# [SOURCE DATA]
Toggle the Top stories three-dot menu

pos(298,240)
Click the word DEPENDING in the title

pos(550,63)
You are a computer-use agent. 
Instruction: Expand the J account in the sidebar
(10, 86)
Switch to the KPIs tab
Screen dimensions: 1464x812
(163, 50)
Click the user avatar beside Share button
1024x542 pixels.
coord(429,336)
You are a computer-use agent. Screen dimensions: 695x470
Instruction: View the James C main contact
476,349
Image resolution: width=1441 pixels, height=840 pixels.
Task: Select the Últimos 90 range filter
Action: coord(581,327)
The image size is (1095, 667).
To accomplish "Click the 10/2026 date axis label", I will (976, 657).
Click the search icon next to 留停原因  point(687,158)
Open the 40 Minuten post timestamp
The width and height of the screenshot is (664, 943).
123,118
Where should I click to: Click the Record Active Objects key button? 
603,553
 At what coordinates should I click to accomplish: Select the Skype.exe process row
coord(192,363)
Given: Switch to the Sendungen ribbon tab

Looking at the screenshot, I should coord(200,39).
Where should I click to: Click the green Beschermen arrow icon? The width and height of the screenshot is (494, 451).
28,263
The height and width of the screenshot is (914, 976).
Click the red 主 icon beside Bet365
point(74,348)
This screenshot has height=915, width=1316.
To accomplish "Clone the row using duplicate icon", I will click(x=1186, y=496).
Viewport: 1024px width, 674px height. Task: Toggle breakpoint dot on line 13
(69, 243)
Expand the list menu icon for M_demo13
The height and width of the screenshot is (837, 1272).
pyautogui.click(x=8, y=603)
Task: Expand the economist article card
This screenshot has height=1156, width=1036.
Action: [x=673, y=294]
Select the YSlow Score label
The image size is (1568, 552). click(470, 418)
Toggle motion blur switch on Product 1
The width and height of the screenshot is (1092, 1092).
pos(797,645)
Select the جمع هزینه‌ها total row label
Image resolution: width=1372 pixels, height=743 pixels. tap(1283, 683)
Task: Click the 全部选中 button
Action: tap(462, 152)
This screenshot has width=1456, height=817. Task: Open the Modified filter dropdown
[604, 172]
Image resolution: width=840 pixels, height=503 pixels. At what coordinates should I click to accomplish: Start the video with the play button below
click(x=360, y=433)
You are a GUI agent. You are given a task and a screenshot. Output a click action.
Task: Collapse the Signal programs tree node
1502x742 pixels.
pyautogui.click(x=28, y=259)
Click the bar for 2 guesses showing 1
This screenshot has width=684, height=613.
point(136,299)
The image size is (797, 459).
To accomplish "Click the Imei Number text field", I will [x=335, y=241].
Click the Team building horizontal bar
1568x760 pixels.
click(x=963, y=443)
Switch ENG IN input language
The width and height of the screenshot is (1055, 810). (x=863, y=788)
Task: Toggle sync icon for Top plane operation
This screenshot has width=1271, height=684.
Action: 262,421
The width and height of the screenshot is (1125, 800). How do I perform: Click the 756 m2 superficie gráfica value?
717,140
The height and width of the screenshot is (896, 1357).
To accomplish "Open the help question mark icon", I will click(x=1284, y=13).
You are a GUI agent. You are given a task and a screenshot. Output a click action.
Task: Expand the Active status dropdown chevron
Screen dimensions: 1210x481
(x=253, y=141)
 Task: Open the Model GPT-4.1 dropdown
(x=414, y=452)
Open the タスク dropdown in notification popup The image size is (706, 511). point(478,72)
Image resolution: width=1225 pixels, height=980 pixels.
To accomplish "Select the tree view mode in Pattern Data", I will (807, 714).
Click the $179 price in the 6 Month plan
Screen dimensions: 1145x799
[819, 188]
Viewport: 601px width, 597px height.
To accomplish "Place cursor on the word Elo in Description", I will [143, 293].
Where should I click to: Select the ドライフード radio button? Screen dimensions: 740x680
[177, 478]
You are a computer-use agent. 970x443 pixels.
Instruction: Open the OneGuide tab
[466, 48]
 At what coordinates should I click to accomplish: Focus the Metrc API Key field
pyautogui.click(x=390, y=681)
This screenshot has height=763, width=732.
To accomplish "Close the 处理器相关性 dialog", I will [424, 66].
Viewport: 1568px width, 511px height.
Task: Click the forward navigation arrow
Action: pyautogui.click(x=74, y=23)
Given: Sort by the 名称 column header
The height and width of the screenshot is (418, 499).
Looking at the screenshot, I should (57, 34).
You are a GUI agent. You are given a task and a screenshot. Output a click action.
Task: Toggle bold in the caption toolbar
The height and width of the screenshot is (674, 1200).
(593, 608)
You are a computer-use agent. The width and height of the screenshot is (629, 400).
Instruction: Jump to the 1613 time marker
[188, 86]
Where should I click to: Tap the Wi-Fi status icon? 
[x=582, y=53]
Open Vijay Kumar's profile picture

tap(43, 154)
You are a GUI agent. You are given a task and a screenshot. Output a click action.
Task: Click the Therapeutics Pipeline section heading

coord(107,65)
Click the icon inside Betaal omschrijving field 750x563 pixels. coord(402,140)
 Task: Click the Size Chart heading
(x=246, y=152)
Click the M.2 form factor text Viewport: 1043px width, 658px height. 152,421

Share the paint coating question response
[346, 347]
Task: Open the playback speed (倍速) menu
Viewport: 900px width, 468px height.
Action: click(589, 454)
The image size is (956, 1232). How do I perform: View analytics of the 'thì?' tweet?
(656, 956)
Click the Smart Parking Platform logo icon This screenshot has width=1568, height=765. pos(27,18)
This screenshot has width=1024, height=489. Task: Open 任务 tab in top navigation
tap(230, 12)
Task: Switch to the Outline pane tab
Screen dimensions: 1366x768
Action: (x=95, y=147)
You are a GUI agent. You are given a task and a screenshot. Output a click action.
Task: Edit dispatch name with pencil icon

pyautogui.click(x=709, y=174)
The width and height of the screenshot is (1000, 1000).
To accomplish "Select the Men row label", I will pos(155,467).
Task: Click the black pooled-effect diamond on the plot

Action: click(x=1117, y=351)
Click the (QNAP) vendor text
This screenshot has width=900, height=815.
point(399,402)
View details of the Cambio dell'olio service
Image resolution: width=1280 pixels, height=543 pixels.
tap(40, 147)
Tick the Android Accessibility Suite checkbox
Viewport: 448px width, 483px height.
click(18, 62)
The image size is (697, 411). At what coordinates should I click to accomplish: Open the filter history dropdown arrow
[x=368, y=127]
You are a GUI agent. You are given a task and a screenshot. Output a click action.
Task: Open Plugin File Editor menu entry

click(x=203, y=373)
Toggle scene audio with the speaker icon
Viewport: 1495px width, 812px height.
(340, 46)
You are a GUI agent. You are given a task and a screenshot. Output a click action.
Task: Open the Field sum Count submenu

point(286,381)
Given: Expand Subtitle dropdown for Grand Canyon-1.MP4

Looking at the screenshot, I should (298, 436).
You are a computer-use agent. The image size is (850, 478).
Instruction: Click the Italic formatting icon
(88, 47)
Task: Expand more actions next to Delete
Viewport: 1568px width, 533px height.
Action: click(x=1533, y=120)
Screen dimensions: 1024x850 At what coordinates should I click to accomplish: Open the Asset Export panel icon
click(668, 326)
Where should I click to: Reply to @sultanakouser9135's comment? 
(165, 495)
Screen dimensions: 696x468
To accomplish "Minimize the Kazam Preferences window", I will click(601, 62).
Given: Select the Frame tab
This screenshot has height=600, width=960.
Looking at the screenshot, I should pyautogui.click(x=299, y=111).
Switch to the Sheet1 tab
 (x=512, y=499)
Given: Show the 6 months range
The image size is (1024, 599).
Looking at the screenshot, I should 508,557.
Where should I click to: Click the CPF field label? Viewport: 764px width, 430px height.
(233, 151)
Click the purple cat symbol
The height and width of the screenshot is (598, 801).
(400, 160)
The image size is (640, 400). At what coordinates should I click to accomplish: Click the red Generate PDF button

# [THE PROBLEM]
Show all lines in the preceding material that have "computer" in them.

# [ANSWER SECTION]
You are a computer-use agent. 
You are a computer-use agent. Screen dimensions: 695x470
You are a computer-use agent. 970x443 pixels.
You are a computer-use agent. The width and height of the screenshot is (629, 400).
You are a computer-use agent. The image size is (850, 478).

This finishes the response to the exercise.